What the exercise asks: Search the listing below for the word "Switch" and copy each line where it appears.

*** Data listing Section Begins ***

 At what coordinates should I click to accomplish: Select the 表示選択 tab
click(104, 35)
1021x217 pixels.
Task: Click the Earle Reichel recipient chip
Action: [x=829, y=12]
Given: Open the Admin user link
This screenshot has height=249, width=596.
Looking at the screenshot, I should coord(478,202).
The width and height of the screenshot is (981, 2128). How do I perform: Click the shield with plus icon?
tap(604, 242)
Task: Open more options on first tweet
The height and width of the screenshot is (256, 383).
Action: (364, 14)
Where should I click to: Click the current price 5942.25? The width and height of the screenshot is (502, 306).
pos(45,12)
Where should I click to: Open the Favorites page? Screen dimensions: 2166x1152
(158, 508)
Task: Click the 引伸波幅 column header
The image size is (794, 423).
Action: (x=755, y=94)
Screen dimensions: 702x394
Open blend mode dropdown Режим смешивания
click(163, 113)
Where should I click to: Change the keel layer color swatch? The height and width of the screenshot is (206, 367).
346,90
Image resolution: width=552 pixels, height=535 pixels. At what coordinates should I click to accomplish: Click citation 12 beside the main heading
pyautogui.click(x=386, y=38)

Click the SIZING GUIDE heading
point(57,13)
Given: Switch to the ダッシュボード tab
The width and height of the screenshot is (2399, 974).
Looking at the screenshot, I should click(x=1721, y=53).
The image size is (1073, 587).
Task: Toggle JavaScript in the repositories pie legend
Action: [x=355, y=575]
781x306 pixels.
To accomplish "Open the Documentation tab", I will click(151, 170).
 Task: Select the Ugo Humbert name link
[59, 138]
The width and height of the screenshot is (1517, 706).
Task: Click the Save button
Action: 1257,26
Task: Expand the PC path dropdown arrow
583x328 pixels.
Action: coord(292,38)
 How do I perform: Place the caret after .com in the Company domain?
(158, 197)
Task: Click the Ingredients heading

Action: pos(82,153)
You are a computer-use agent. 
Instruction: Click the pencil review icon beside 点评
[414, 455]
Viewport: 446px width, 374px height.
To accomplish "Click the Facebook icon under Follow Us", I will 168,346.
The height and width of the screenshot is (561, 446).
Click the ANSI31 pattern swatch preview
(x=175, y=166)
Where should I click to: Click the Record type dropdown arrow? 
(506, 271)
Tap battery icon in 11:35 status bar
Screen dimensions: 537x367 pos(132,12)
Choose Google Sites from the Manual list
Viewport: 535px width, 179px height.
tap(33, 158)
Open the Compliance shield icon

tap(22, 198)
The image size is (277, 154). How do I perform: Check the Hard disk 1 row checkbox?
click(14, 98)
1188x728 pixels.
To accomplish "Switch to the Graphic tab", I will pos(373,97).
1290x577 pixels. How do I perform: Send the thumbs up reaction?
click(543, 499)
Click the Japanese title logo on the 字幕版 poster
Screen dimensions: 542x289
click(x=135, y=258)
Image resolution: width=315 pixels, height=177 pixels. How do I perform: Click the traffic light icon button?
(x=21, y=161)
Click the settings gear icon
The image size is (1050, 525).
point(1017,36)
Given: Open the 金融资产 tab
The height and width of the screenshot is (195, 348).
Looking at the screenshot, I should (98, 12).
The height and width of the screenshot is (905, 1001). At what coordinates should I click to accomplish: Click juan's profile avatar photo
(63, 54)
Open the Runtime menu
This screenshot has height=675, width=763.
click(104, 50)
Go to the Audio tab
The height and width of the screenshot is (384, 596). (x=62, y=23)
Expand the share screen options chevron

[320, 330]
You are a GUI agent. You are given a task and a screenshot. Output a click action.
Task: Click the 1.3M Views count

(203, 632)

*** Data listing Section Ends ***

Output below:
Given: Switch to the ダッシュボード tab
To accomplish "Switch to the Graphic tab", I will pos(373,97).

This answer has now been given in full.